Merge branch 'main' into export-D79850580

shoumikhin · web-flow · commit c5d744e0d3b8 · 2025-08-09T17:11:28.000-07:00
diff --git a/examples/models/llama/evaluate/eager_eval.py b/examples/models/llama/evaluate/eager_eval.py
@@ -10,6 +10,7 @@
 import torch
 
 from lm_eval.models.huggingface import HFLM as eval_wrapper
+from pytorch_tokenizers.hf_tokenizer import HuggingFaceTokenizer
 from pytorch_tokenizers.llama2c import Llama2cTokenizer as SentencePieceTokenizer
 from pytorch_tokenizers.tiktoken import TiktokenTokenizer as Tiktoken
 
@@ -24,7 +25,7 @@ class EagerEvalWrapper(eval_wrapper):
     def __init__(
         self,
         model: nn.Module,
-        tokenizer: Union[SentencePieceTokenizer, Tiktoken],
+        tokenizer: Union[SentencePieceTokenizer, Tiktoken, HuggingFaceTokenizer],
         max_seq_length: Optional[int] = None,
         use_kv_cache: bool = False,
     ):
diff --git a/examples/qualcomm/oss_scripts/llama/TARGETS b/examples/qualcomm/oss_scripts/llama/TARGETS
@@ -15,10 +15,30 @@ python_library(
     ],
 )
 
+python_library(
+    name = "decoder_utils",
+    srcs = [
+        "decoder_utils.py",
+    ],
+    deps = [
+        "//caffe2:torch",
+        "//executorch/examples/models/llama:eval_library",
+    ],
+)
+
+python_library(
+    name = "decoder_constants",
+    srcs = [
+        "decoder_constants.py",
+    ],
+)
+
 python_library(
     name = "llama_lib",
     srcs = ["llama.py"],
     deps = [
+        ":decoder_constants",
+        ":decoder_utils",
         "//executorch/examples/models/llama:source_transformation",
         "//caffe2:torch",
         "//executorch/backends/qualcomm/partition:partition",
diff --git a/examples/qualcomm/oss_scripts/llama/decoder_utils.py b/examples/qualcomm/oss_scripts/llama/decoder_utils.py
@@ -44,14 +44,15 @@ def __init__(
         tokenizer: Union[
             SentencePieceTokenizer, TiktokenTokenizer, HuggingFaceTokenizer
         ],
-        max_seq_length: Optional[int],
+        max_seq_length: int,
         ar_len: int,
         use_kv_cache: bool,
         get_example_inputs: Callable,
         kv_updater: Callable,
         use_i64_token: bool,
     ):
         # n seq len = n-1 cache len, so we len(inps) = n-1 during _model_call
+        assert max_seq_length is not None, "max_seq_length must be provided"

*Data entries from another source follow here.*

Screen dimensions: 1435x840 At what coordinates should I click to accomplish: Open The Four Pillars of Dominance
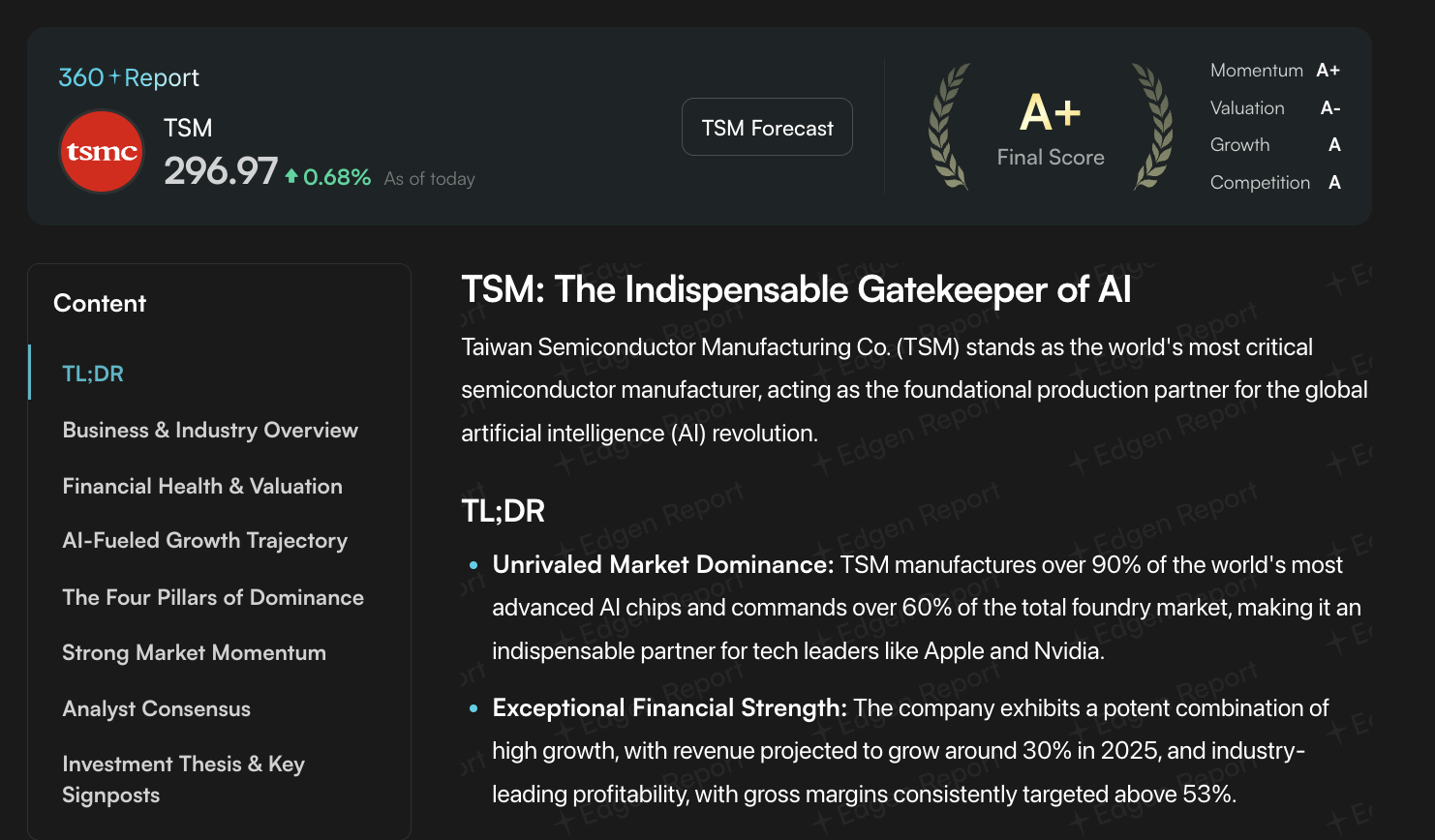[x=213, y=597]
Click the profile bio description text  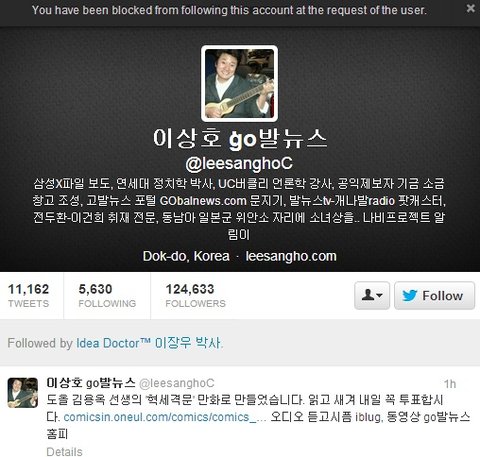click(x=239, y=209)
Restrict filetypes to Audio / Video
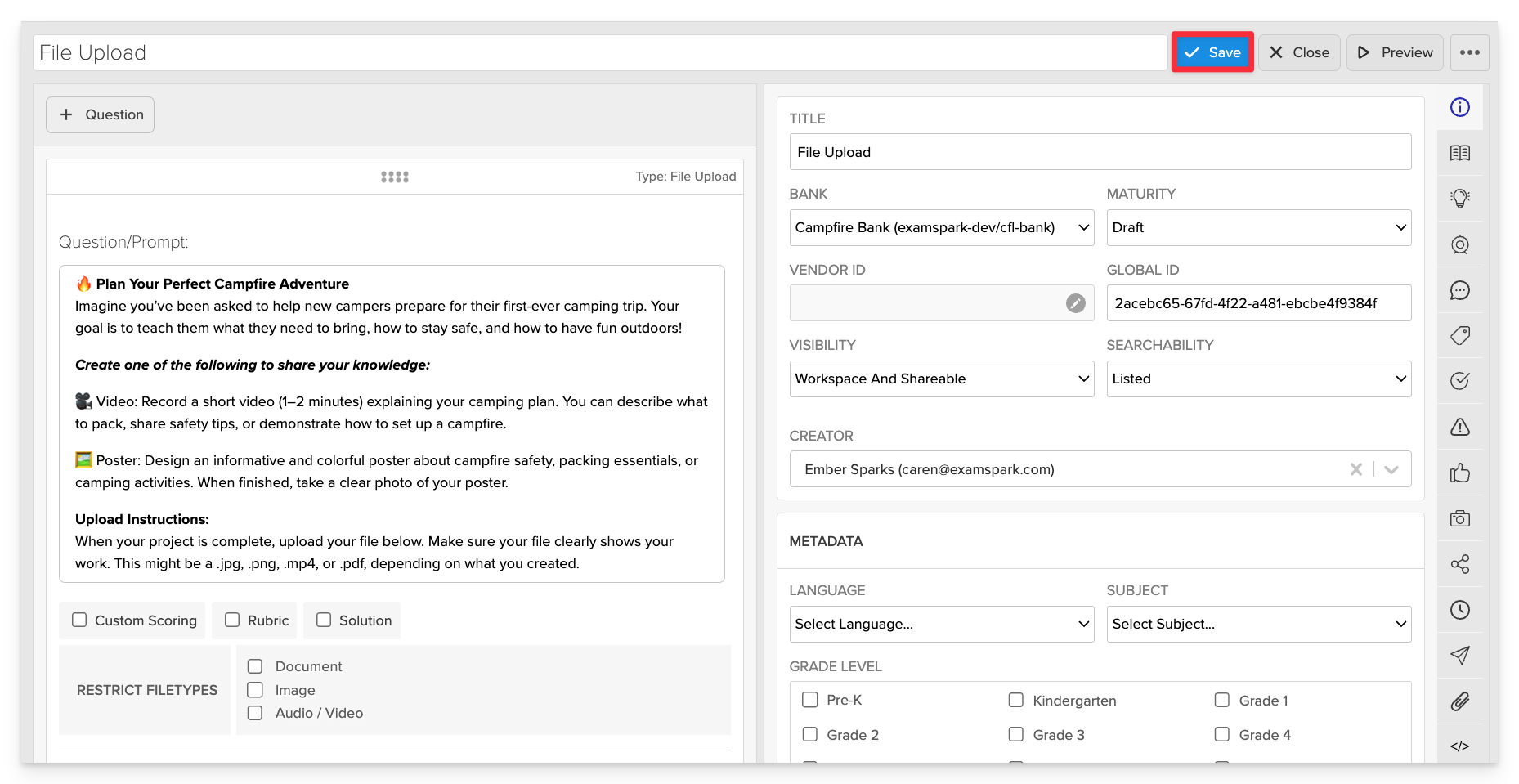Viewport: 1519px width, 784px height. 255,713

         super().__init__(
             model=model, tokenizer=tokenizer, max_seq_length=max_seq_length - 1
         )
@@ -119,8 +120,10 @@ def __init__(
         for method in program.execution_plan:
             # Don't use tokenizer.n_words, the numbers are off once calling get_tokenizer()
             if method.name == "get_vocab_size":
+                # pyre-ignore
                 self.output_vocab_size = method.values[0].val.int_val
             if method.name == "get_max_seq_len":
+                # pyre-ignore
                 pte_max_seq_len = method.values[0].val.int_val
         assert self.output_vocab_size is not None, "Couldn't find the vocab size"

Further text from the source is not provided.